Finally, linuxrc makes symbolic links from the root directory
to /UNIONFS. For example, is a link to
.
At this point the linuxrc script exits, and init is
executed.
Other LiveCDs (notably SLAX [7]) use Unionfs both for its
copy-on-write semantics and as a package manager. A SLAX distribution
consists of several modules, which are essentially SQUASHFS
file system images [6]. On boot, the selected modules are
unified to create a single file system view. Unifying the file
systems makes it simple to add or remove packages from the LiveCD,
without regenerating entire file system images. In addition to the
SQUASHFS images, the highest-priority branch is a read-write
tmpfs which provides the illusion that the CD is
read-write.
SLAX uses the pivot_root system call so that the root
file system is indeed Unionfs, whereas Knoppix creates symbolic
links to provide the illusion of a Unionfs-rooted CD. SLAX also
begins its boot sequence by loading an Ext2 initrd image and
executing linuxrc, which mounts /proc and
/sys. Next, SLAX mounts tmpfs on /memory. The next
step is to mount Unionfs on /union with a single branch
/memory/changes using the following command:
mount -t unionfs \
-o dirs=/memory/changes=rw
unionfs /union
Aside from the branch configuration, the major difference between this
command and the one from Knoppix is that instead of using
/UNIONFS as a placeholder, the text unionfs is used
instead. We recommend this approach (or better yet, the string
none), because it is less likely to be confused with an
actual path or argument.
rootfs / rootfs rw 0 0
/dev/root /mnt/live ext2 rw,nogrpid 0 0
/proc /mnt/live/proc proc rw 0 0
tmpfs /mnt/live/memory tmpfs rw 0 0
unionfs / unionfs rw,dirs=/mnt/live/memory/changes=rw:...:/mnt/live/
-> memory/images/02_core.mo=ro:/mnt/live/memory/images/01_kernel.mo=ro
-> 0 0
/dev/hdb /mnt/live/mnt/hdb iso9660 ro 0 0
/dev/hdb /boot iso9660 ro 0 0
/dev/loop0 /mnt/live/memory/images/01_kernel.mo squashfs ro 0 0
/dev/loop2 /mnt/live/memory/images/02_core.mo squashfs ro 0 0
...
Figure 2: The /proc/mounts file on SLAX after linuxrc
is executed. Note that the Unionfs line has been split (denoted by
->). For brevity, we exclude seven additional SLAX packages.

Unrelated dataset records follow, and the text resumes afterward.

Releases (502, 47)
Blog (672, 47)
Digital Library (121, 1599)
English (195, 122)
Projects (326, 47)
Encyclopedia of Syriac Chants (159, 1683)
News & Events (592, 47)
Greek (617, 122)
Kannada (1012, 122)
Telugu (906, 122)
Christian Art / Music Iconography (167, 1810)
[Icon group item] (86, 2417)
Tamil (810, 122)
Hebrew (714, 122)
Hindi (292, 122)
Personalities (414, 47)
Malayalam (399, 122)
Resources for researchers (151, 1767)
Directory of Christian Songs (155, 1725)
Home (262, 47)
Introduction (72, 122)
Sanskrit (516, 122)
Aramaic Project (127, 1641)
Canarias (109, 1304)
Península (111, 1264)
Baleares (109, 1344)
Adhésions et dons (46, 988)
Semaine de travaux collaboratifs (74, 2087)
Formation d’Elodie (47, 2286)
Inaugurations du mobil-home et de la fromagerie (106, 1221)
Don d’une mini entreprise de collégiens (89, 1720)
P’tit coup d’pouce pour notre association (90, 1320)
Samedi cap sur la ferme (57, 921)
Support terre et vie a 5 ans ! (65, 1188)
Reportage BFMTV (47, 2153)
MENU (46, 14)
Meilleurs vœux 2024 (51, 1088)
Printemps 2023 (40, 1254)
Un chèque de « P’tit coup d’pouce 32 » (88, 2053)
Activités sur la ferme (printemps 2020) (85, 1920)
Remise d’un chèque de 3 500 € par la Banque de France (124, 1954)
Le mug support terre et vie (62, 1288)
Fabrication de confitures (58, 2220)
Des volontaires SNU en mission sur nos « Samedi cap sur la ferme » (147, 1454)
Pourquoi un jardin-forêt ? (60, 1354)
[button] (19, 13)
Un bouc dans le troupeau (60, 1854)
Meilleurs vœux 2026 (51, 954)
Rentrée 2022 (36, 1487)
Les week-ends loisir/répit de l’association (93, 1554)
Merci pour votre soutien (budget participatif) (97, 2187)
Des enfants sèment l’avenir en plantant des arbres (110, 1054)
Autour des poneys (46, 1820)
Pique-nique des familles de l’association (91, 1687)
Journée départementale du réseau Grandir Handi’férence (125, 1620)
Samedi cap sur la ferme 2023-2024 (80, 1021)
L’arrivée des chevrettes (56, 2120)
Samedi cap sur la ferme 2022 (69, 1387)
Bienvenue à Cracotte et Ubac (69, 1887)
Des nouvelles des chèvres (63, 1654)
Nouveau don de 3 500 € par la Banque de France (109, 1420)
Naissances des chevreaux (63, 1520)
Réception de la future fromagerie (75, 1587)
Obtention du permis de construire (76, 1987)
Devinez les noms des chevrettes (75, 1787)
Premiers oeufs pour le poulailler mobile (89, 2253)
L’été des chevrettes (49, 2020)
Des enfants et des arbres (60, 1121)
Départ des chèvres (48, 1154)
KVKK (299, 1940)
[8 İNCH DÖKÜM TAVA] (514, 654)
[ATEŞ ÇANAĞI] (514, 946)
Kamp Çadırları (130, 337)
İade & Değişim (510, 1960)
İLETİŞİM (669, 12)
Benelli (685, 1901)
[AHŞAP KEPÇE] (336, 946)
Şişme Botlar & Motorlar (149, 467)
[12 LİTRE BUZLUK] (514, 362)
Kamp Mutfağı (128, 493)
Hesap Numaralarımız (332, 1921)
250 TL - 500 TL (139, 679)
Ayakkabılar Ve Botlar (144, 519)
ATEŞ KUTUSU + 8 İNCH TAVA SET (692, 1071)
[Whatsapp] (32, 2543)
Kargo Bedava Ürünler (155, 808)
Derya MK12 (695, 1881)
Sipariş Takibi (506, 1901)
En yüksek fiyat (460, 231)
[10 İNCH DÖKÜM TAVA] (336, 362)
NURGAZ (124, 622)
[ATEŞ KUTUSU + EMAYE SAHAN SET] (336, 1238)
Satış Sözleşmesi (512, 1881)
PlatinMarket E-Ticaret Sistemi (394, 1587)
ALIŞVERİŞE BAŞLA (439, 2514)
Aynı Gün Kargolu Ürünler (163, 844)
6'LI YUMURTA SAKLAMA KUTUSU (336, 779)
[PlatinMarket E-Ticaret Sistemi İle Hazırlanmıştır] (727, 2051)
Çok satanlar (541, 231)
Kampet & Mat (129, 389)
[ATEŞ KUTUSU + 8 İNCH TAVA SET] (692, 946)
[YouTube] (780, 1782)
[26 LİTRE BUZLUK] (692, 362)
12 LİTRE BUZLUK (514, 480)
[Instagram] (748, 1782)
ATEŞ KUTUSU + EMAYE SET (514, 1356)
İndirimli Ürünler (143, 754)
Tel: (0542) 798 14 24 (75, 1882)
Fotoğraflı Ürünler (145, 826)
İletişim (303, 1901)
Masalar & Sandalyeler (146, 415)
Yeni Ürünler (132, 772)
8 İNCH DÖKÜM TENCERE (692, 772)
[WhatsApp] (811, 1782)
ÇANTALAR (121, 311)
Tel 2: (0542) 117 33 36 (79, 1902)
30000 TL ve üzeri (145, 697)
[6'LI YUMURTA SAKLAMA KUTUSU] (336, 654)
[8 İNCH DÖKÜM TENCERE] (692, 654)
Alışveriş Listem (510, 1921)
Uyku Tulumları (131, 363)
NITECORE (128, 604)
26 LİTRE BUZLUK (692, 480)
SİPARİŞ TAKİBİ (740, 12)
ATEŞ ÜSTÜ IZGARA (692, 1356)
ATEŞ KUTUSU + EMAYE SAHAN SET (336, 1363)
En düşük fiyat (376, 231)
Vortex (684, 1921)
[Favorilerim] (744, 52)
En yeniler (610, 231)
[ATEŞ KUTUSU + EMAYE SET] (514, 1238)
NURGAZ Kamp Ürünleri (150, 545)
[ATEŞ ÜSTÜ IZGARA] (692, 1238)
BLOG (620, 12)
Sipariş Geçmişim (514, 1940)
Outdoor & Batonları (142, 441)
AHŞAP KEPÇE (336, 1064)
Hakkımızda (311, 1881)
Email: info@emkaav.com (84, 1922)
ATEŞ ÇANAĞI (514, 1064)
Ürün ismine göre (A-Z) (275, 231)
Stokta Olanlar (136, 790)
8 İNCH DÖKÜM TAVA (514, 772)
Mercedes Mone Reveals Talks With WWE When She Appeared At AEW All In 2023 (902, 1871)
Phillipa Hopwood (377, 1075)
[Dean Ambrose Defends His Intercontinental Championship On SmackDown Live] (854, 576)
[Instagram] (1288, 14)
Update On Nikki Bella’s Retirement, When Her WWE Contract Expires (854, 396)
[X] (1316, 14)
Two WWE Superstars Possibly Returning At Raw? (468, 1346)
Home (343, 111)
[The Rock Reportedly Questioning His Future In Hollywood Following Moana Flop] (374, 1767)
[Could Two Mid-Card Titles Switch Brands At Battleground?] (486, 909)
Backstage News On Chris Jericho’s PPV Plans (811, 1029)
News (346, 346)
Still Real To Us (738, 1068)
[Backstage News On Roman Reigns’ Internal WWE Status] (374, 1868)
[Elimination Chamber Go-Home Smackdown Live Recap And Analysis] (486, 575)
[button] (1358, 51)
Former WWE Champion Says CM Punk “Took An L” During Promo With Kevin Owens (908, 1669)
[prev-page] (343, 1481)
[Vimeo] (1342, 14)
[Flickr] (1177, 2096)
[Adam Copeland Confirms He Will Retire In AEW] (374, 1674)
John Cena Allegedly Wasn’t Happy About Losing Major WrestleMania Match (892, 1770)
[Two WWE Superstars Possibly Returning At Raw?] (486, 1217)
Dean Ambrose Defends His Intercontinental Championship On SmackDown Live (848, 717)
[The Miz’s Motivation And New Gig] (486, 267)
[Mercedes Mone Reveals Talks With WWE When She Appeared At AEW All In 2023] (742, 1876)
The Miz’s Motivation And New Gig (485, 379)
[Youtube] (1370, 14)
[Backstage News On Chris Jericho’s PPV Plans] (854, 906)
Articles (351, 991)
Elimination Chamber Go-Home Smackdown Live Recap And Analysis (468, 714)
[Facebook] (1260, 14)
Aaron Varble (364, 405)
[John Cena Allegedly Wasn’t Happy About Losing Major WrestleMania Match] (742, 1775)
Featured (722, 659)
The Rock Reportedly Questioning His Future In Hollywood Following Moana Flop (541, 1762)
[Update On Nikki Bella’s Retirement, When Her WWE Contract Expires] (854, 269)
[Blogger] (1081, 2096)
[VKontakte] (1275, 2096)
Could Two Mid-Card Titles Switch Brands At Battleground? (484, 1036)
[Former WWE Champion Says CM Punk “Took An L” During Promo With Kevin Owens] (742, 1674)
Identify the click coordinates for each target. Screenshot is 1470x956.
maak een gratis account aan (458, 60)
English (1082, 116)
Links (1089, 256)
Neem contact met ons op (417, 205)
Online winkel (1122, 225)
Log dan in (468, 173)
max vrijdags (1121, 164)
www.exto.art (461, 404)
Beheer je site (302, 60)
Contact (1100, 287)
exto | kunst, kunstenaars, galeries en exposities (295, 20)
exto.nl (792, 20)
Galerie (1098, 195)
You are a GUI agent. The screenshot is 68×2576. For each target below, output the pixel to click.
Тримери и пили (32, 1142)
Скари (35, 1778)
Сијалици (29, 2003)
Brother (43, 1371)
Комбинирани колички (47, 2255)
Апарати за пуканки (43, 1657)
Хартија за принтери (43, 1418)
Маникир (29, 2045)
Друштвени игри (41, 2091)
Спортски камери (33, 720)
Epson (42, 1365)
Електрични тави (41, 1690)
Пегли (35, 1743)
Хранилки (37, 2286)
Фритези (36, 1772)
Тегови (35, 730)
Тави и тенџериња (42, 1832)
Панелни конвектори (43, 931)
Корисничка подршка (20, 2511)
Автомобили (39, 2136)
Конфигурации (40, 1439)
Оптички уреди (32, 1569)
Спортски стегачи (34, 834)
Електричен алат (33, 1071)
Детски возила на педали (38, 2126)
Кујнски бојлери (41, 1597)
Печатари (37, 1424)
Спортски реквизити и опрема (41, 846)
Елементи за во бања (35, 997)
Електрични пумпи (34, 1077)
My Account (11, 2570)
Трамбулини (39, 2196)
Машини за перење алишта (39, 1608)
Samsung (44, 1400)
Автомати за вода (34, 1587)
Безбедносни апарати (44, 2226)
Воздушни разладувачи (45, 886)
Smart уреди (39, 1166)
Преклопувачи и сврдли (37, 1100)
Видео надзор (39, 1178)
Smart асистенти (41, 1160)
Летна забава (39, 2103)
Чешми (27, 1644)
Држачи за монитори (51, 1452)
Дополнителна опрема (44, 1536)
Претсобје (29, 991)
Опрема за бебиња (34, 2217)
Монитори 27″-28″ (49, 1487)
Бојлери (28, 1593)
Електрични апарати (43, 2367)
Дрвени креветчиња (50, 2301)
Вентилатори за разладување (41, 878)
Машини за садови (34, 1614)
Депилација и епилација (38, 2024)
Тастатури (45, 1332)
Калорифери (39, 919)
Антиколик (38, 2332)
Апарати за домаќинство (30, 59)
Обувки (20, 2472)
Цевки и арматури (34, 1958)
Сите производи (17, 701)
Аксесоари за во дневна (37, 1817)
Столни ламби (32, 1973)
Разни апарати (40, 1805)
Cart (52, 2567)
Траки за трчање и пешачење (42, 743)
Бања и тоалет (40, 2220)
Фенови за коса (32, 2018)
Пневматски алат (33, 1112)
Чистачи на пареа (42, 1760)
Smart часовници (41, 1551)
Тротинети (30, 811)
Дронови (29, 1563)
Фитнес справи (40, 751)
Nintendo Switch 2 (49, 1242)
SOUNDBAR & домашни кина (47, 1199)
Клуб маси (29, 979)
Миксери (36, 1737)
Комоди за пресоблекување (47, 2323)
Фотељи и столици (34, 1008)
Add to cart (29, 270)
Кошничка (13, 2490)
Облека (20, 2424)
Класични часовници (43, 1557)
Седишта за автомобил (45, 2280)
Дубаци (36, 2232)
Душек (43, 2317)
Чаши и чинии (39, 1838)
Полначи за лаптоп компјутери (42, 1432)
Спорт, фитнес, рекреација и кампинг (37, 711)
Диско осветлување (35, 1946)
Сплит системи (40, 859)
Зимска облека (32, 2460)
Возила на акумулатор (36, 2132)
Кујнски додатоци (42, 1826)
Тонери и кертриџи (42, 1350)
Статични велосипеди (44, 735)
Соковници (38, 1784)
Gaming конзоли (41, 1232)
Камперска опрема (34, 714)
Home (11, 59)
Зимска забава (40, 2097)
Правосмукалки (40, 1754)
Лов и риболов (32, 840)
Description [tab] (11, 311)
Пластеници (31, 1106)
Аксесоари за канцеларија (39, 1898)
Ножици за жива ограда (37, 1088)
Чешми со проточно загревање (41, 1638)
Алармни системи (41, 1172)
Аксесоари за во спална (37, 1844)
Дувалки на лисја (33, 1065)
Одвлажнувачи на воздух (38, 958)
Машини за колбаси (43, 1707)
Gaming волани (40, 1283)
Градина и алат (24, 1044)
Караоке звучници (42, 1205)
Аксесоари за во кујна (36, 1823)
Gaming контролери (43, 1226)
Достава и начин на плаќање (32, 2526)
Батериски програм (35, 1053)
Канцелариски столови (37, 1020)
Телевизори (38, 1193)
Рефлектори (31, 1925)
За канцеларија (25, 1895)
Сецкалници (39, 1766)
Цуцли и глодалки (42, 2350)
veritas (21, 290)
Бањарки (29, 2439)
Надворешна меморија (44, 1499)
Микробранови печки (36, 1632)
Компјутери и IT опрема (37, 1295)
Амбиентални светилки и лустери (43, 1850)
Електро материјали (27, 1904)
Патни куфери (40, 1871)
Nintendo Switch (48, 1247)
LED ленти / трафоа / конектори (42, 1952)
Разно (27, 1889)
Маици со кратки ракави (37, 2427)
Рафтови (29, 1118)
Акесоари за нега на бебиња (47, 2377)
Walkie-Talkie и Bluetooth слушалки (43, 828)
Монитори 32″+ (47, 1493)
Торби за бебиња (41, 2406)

After mounting the mostly empty Unionfs, SLAX performs hardware detection.
The next step is to load the SLAX modules, which are equivalent to
packages. The first step in loading a module is to mount the
SQUASHFS image on /memory/images. After the SQUASHFS image
is mounted, SLAX calls our unionctl to insert the module into
the Union. The following command is used to insert SLAX's kernel
module:
unionctl /union --add \
--after 0 --mode ro \
/memory/images/01_kernel
The --after 0 argument instructs Unionfs to insert the new
directory, /memory/images/01_kernel, after the first branch,
and the --mode ro argument instructs Unionfs to mark this
branch read-only.
This process is repeated for each module. SLAX then creates
/union/proc, /union/sys, /union/dev,
/union/tmp, and /union/mnt/live. SLAX then changes
the present working directory to /union and unmounts
/sys. Next, Unionfs is made the root file system using
pivot_root:
pivot_root . mnt/live
This command makes Unionfs the root file system, and
remounts the initial RAM disk on /union/mnt/live. Finally,
SLAX starts init using Unionfs as the root file system:
/usr/bin/chroot . sbin/init
After this procedure, SLAX produces the /proc/mounts file
seen in Figure 2.
NFS-mounted machines.
Another use of Unionfs is to simplify the administration of diskless
machines. A set of machines can share a single read-only NFS root
file system. This enables administrators to maintain a common image
for all of the machines. This root file system is then unified with a
higher-priority read-write branch so that users can customize the
machine or save data. If persistence is not required, then a
tmpfs file system can be used as the highest priority branch.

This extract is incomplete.